Rangrasiya is fast turning to our favorite Man Basiya. We know how fans adopt a show and start breathing, eating, and other "ings" with the show. So here is a checklist to find out if you are furiously fanning yourself every time the hot pair shows up on screen
The Official Fangirl checklist
1. Made your other half/BF/husband grow a moonch to honor the Moonchiya
2. You are on an exercise and diet program to develop a Paro-like Sexy Kamariya
3. Overdosed your kids with Benadryl to conk them out before 9:30, leaving you unencumbered to enjoy the "pure" entertainment on screen.
4. Fed a few sleeping pills with dinner to your Mother in law and Father in law because the oldies just refuse to go to bed and insist on family time...at 9:30 pm. Who wants family time when Rudra and Paro are burning up the screen?
5. Asked your other half to gag you with chloroform before consumashuns?
6. Stuffed your neighbors mailbox with stinky garbage because you think he/she is from Sarhad Par
7. Tended to your BF's/husband's broken legs and ribs in a hospital because you insisted he drive a PhatPhatiya (motorcycle) on the busy highway from Pune to Mumbai
8. Your gas-bloated other-half complains there is only so much Dal Baati Choorma he can take.
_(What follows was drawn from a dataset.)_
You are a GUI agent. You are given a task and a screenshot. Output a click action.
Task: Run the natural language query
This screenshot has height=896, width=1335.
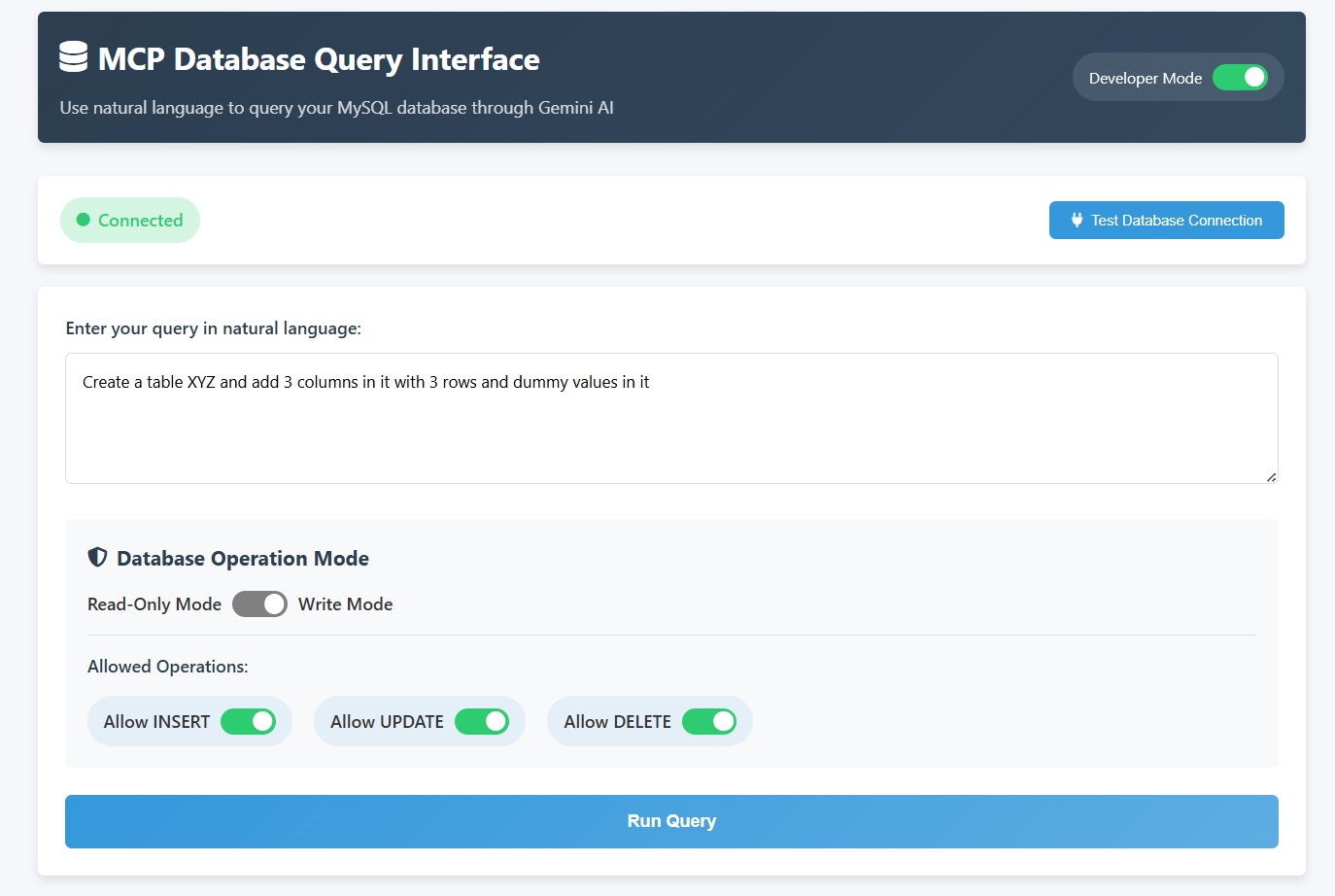click(671, 820)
9. Your other half is worried and oddly suspicious that you are having an online affair. No, he is damn sure you are having an affair. You hide your screen from him, smile for no reason, stay online till wee hours of the night, and act like a hapless fangirling school girl.
If not married, Mummy Daddy think you have a secret boyfriend online. They ban Internet but they are so duh, you sneak in via your smartphone under the blankets, anyway.
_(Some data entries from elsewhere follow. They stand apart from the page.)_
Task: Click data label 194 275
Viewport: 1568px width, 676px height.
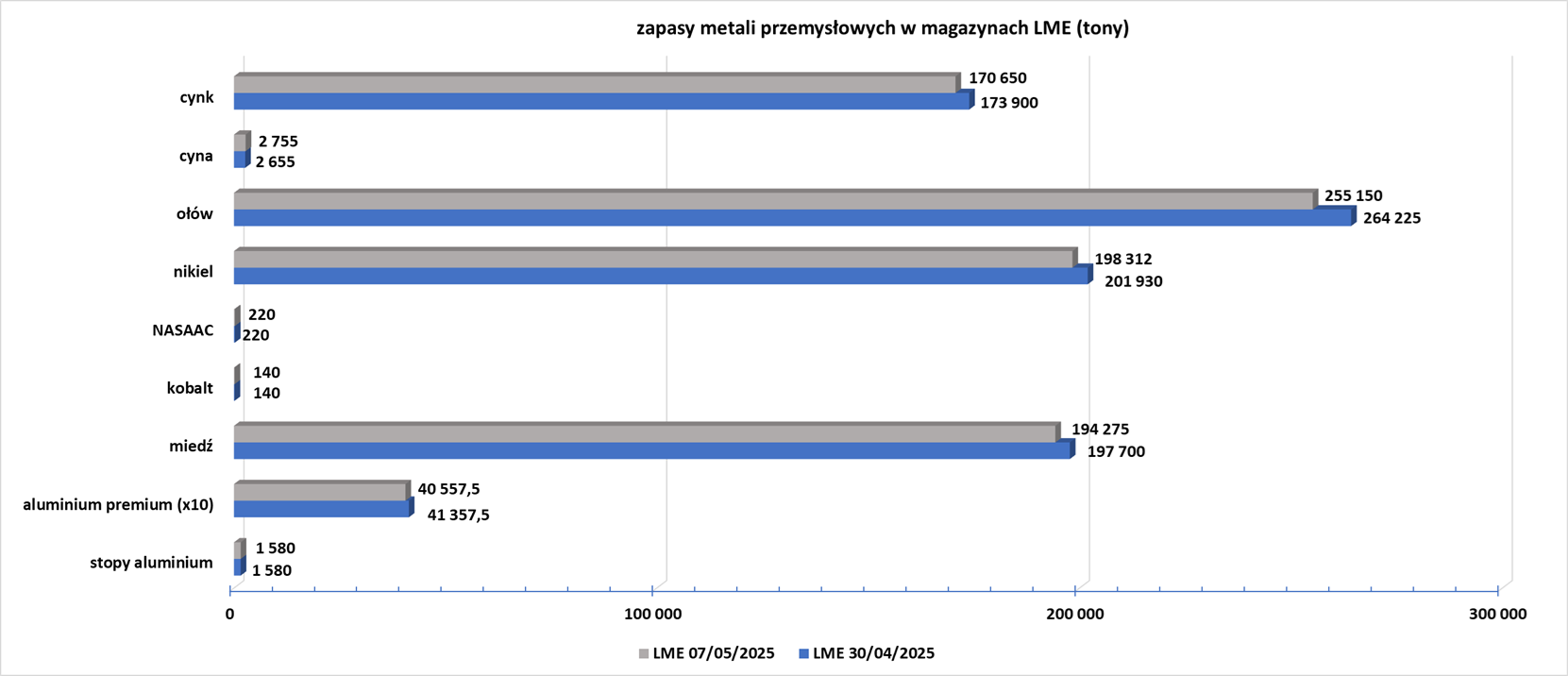Action: click(1100, 430)
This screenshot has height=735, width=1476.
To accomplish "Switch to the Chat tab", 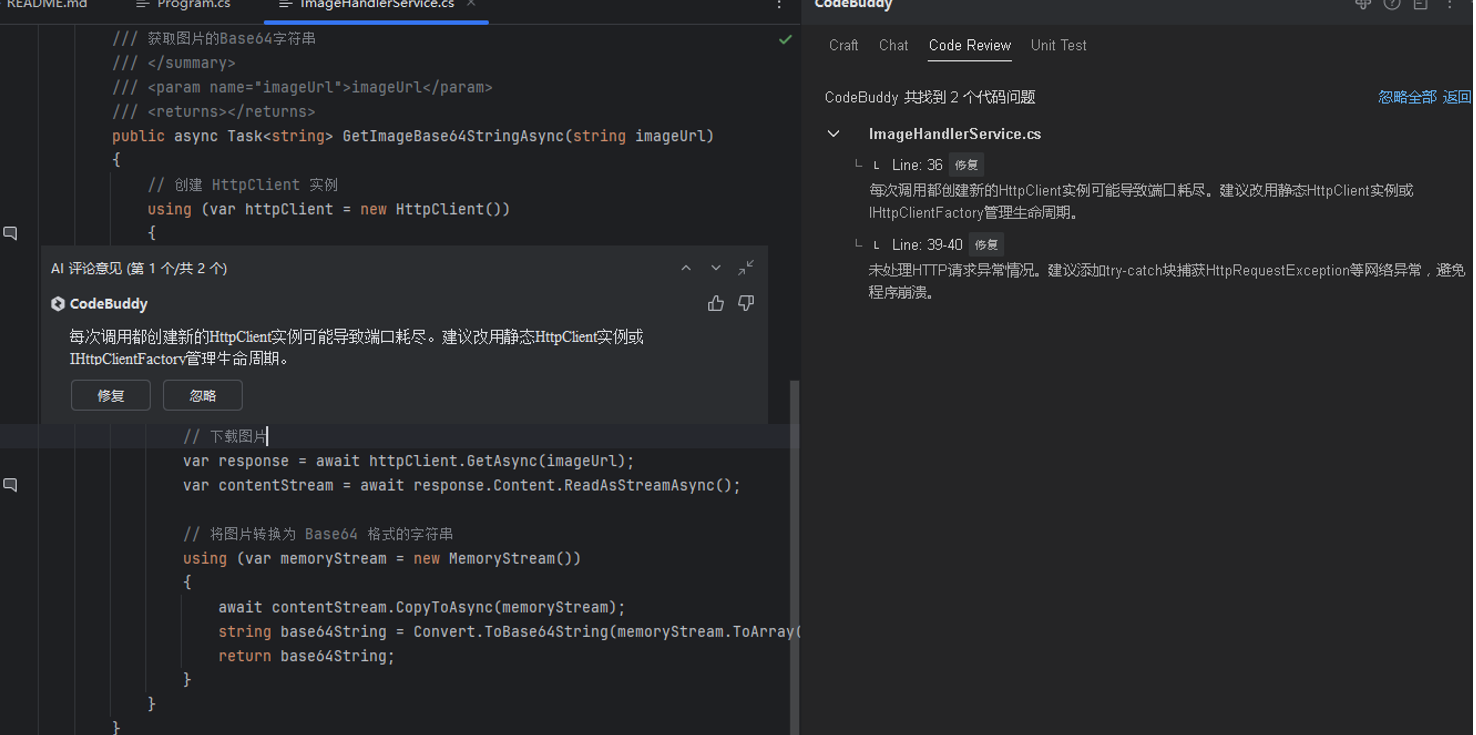I will point(893,45).
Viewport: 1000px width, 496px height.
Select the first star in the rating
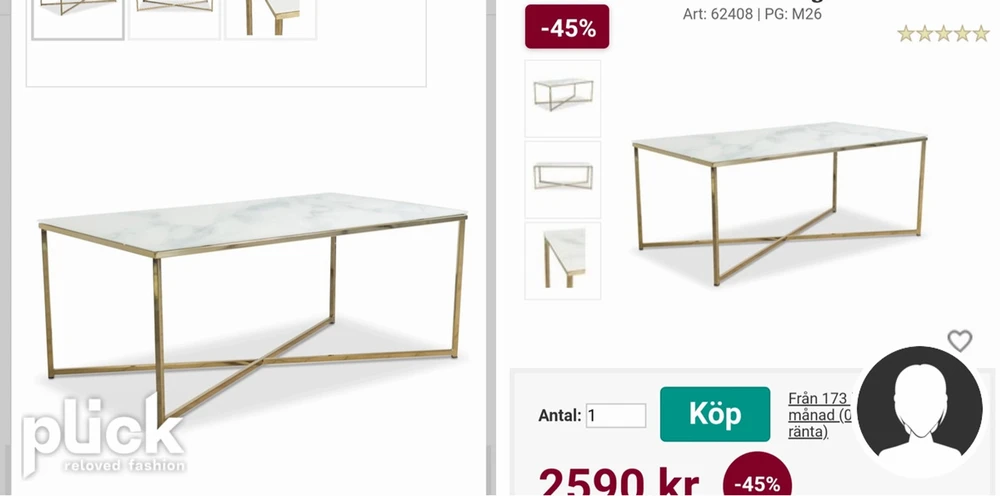pos(906,34)
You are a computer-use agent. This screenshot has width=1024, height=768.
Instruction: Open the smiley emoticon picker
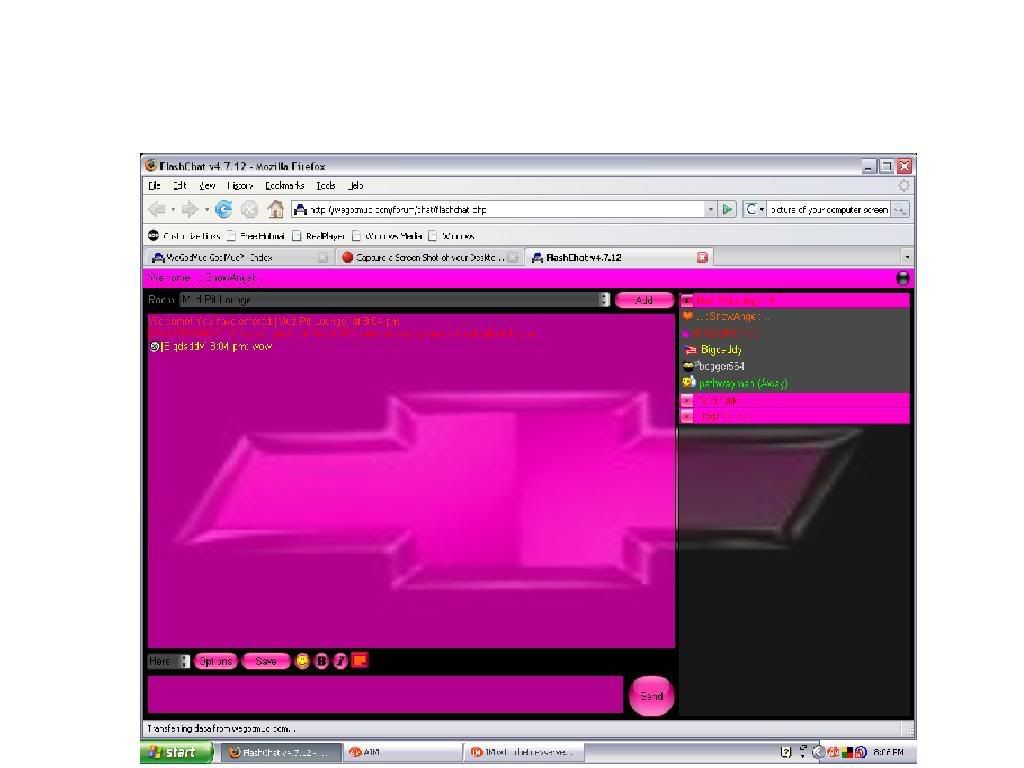[x=302, y=661]
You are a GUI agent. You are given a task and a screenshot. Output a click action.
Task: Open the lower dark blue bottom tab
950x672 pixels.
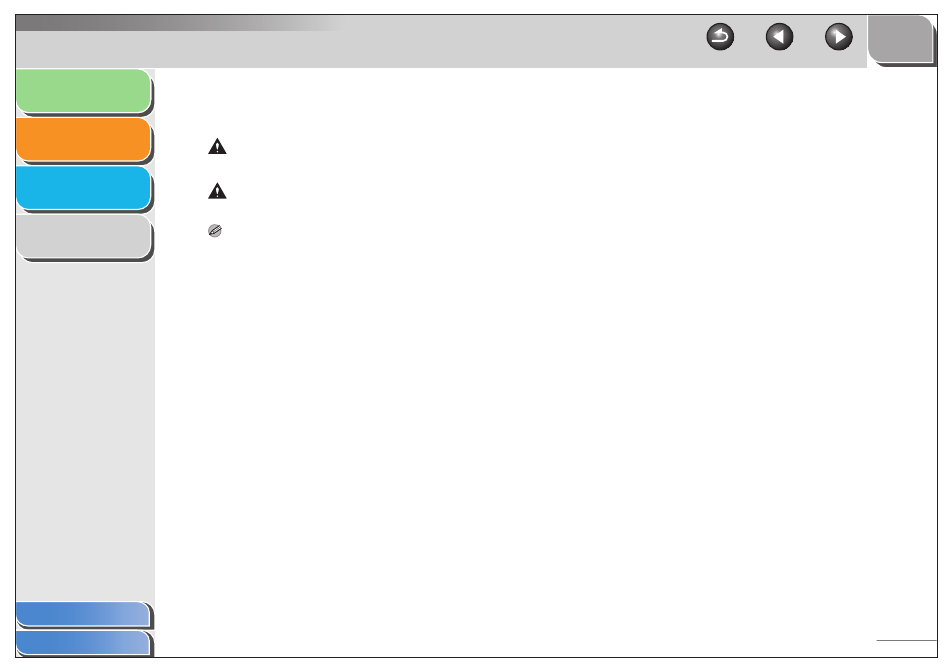click(83, 643)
10. You are bursting with excitement to share your RangRasiya eye consumashuns with someone, anyone really, but you can't because your real life friends would send you to a mental asylum. Then you discovered India forums and did a happy dance.
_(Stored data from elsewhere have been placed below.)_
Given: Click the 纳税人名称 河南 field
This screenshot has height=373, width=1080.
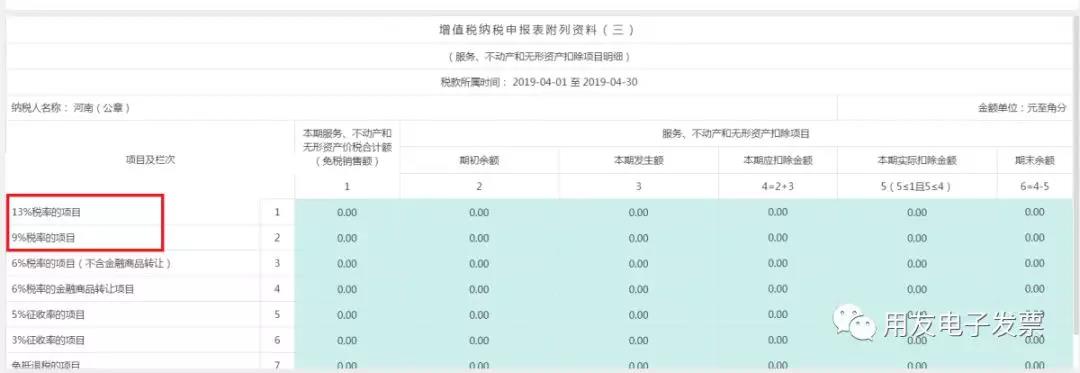Looking at the screenshot, I should (x=70, y=108).
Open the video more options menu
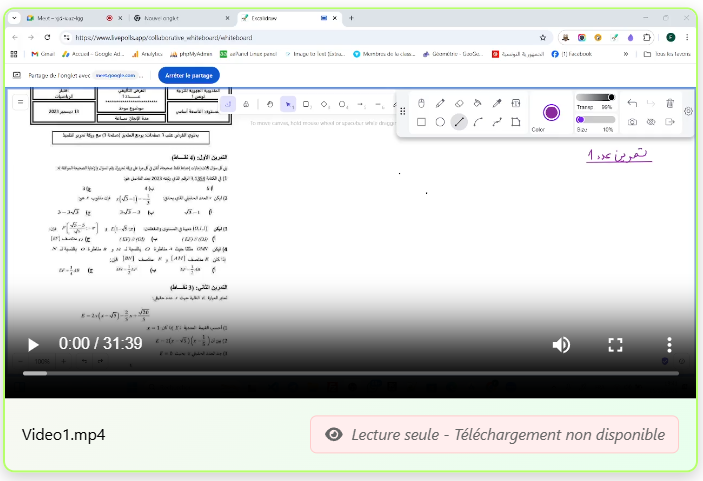703x481 pixels. (670, 344)
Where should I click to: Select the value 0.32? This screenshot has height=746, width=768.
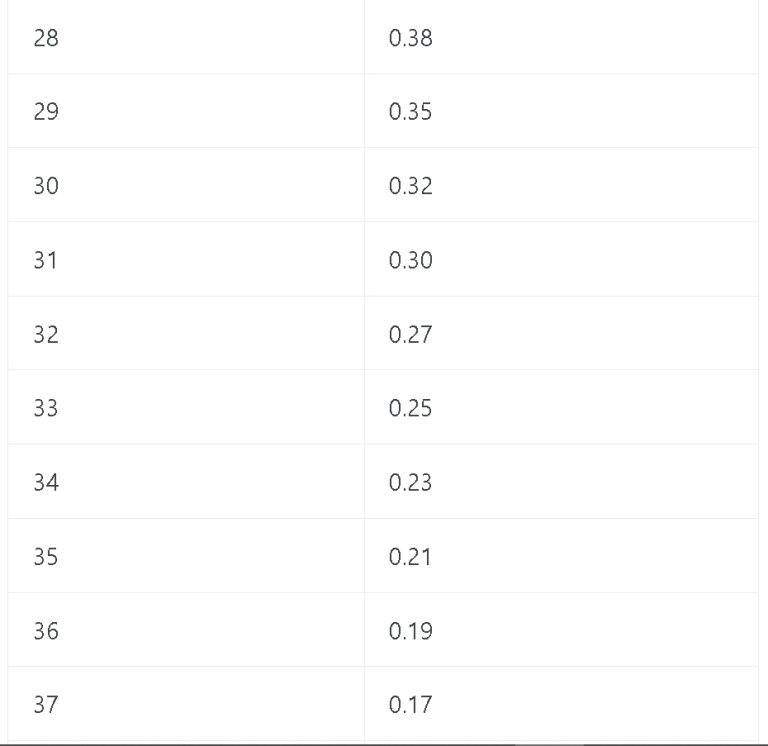point(410,186)
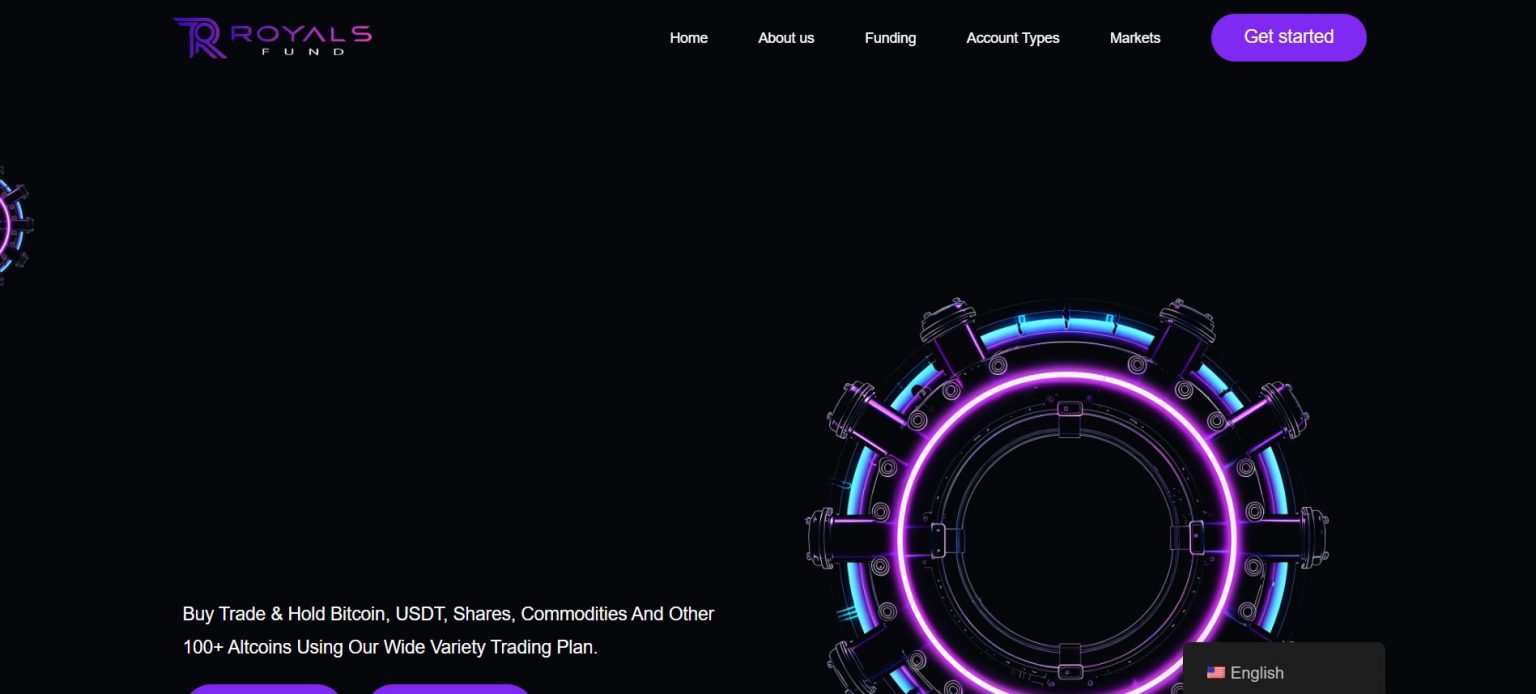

11. You tell your friends you are expecting a very important phone call, when in reality you constantly check your phone for IF updates, one tweet from Ashish-Thirty-Sharma, and wonder when Sanaya will join the social media circus.
12. When Ashish-As-Strong-As-Thirty-Sharma tweets you back, you feel like your entire life has been validated. The world seems beautiful and you feel positive that this is the day you were born for. How proud your parents would be!
13. When Ashish tweets you back, or favorites your tweet, suddenly you go from 0 to 500 followers. You get gazillion retweets for any crap you have to say. You feel you have officially arrived.
14. When Ashish doesn't tweet you back, you walk around like a zombie, pouring Salt in your Tea, and Sugar in your Chicken curry.You call your shrink for an emergency session.
15. Your teeth are super sensitive and really hurt. And why not, you've been gobbling Imli and Namak by the pound in a show of solidarity to Paro.
16. You can't concentrate on school. Physics and Chemistry take on new meaning, with Rudra-Paro providing "torque", "acceleration", "inertia", "organic carbon chains" and "covalent bonds".
17. You see hidden meanings everywhere, symbolisms in every conversation. You boss blabbers like Thakur-sa, your colleague leaks news like Kesariya. You imagine Yahan-Bhi-Aman in your BFF and Varun-sa in your Ex-boyfriend. Even the mute drapery/Pardah and the four-legged somber coffee-table of your living room seems to symbolize Rudra-Paro love story.
18. You assess a man's worth by the type of moonch he sports.
19. When mummy-daddy bring new marriage proposals, they wonder how their Siddharth Malhotra loving daughter suddenly insists the man must have a full blown mustache
20. Weekends seem longer than usual, and weekend visitors seem as unappealing as the Barathis from Sarhad Par.
21. You bought a Pet butterfly and named her Rukmini. Sadly, she died after a month of her natural life. You wonder where you went wrong, should you have fed her Muscle Milk or steroids for long life?
And then you get unexpected doses of reality. I asked my fairly buff husband to lift me up like Rudra lifts Paro. He respectfully pointed out that Paro is at least 50 lbs lighter than me. He is nursing a sauce pan injury to his head and definitely getting no food today. That is why i am online.
Now add your RangRasiya Psychiatric Ward case files, so we can all sympathize with each other.